Prompt -
Reproduce the data below from the line with "Where should I" to the line with "[x=37, y=103]", both included, and leave out the pictures.

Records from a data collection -
——

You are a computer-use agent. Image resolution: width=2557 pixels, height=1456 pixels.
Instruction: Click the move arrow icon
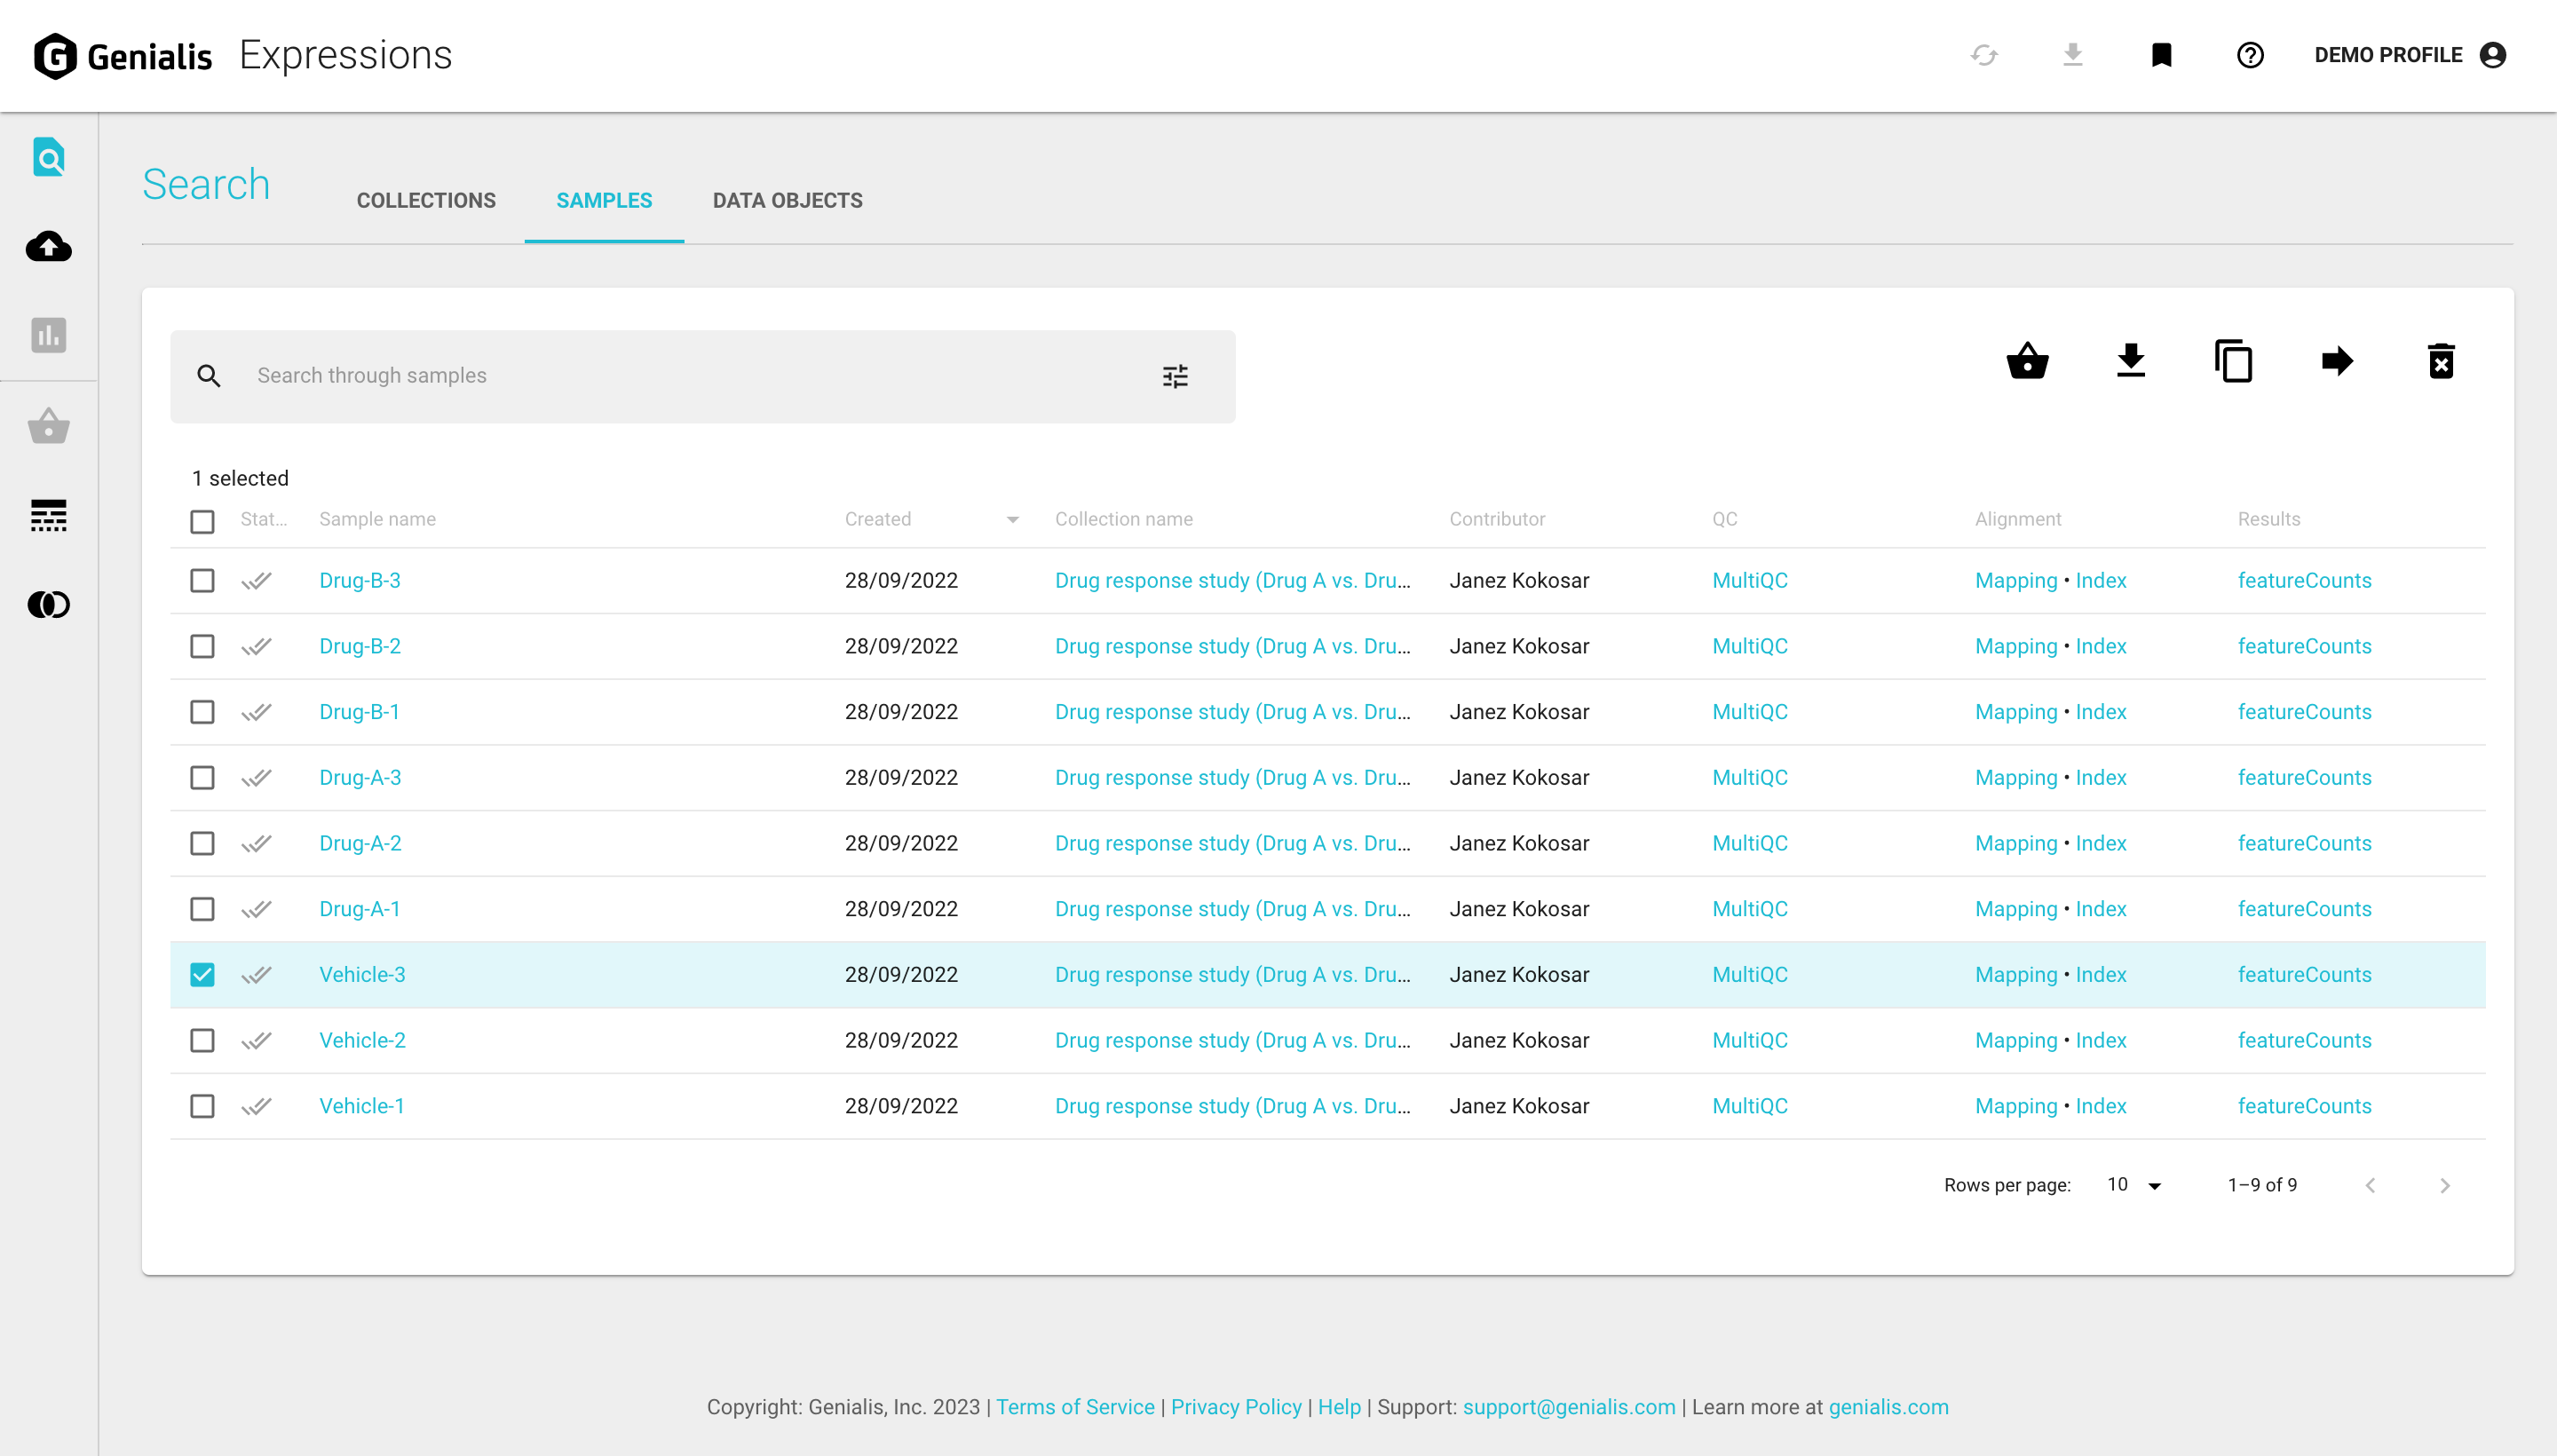pos(2337,361)
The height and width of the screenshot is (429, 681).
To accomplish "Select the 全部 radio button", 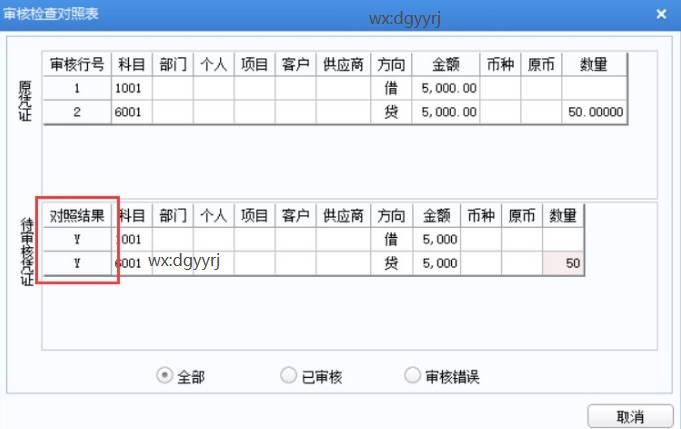I will (x=166, y=376).
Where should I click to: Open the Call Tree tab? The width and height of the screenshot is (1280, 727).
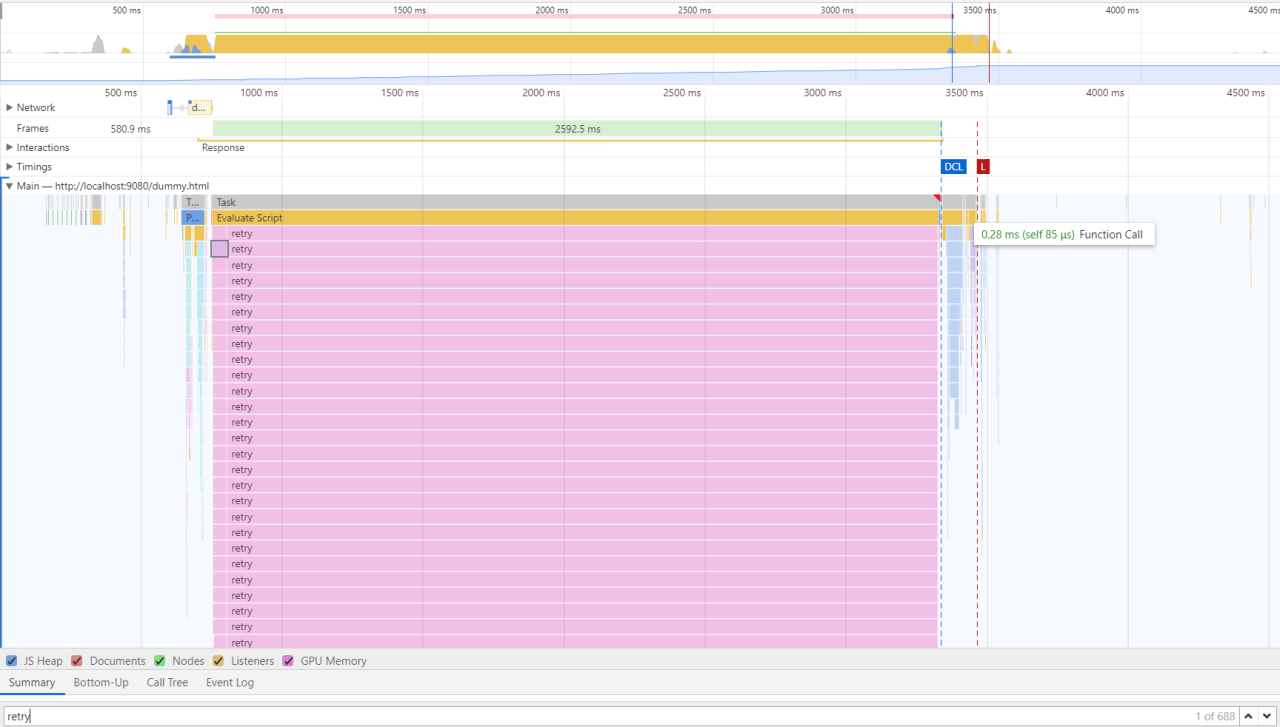pyautogui.click(x=167, y=683)
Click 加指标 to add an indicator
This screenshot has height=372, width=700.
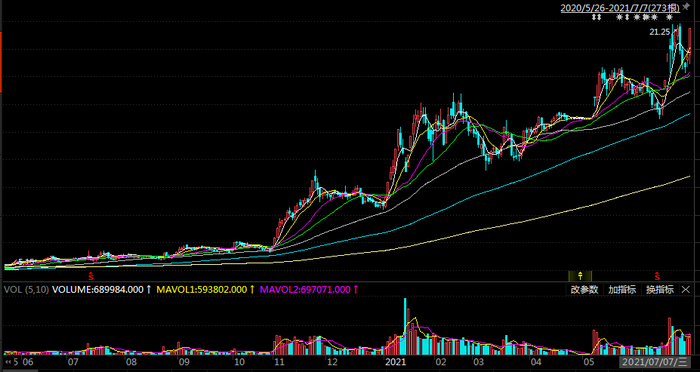pyautogui.click(x=622, y=289)
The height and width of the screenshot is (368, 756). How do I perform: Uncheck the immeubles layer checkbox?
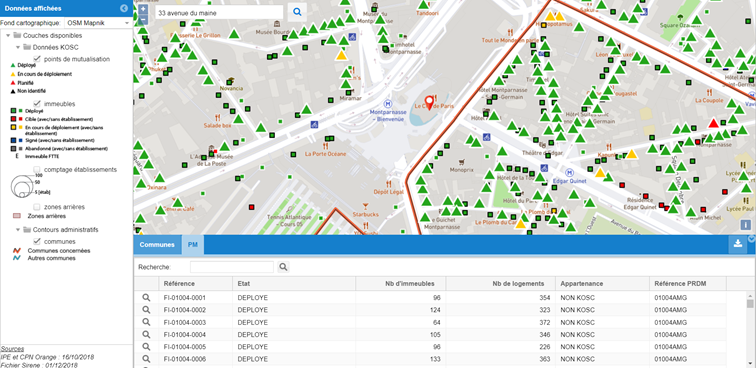[x=37, y=103]
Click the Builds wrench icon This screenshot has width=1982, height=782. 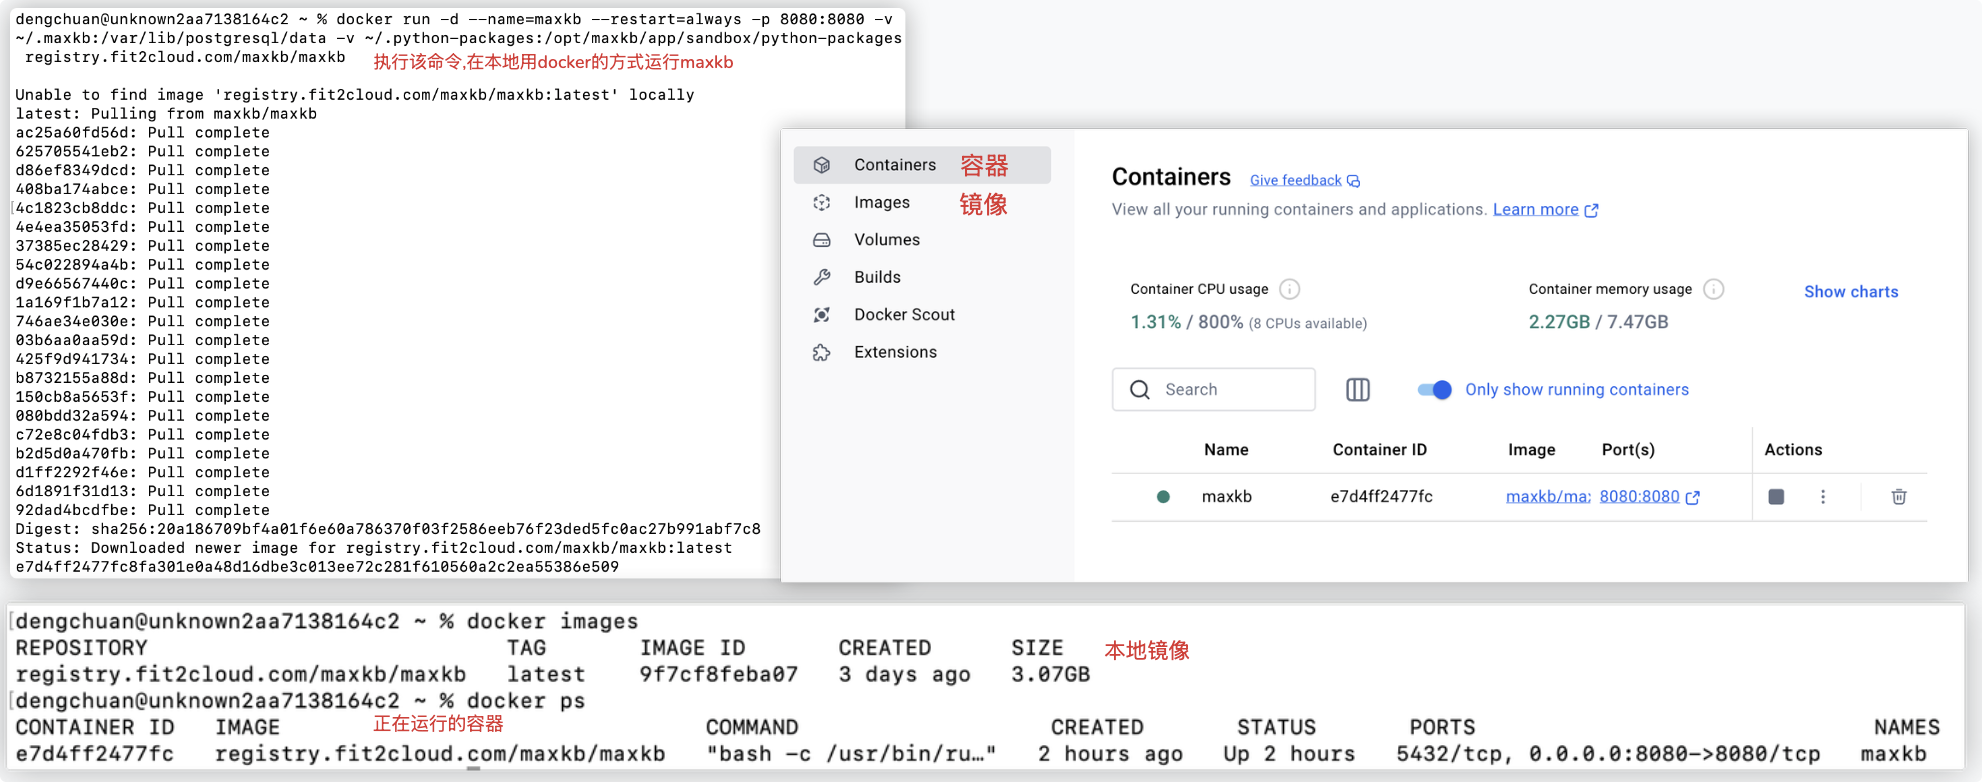coord(822,277)
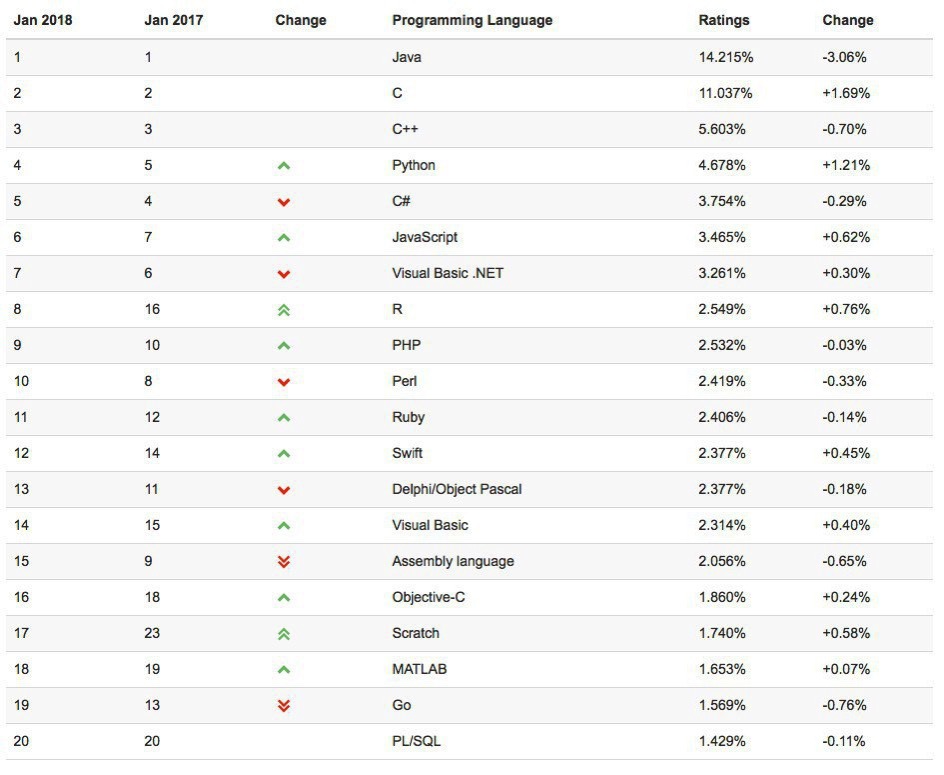Click the green up arrow in Python row
The height and width of the screenshot is (775, 944).
tap(284, 166)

——

The solution -
Where should I click to: Open the Call Tree tab? The width and height of the screenshot is (1280, 727).
pyautogui.click(x=167, y=683)
Click 加指标 to add an indicator
This screenshot has height=372, width=700.
pyautogui.click(x=622, y=289)
The height and width of the screenshot is (368, 756). How do I perform: Uncheck the immeubles layer checkbox?
[x=37, y=103]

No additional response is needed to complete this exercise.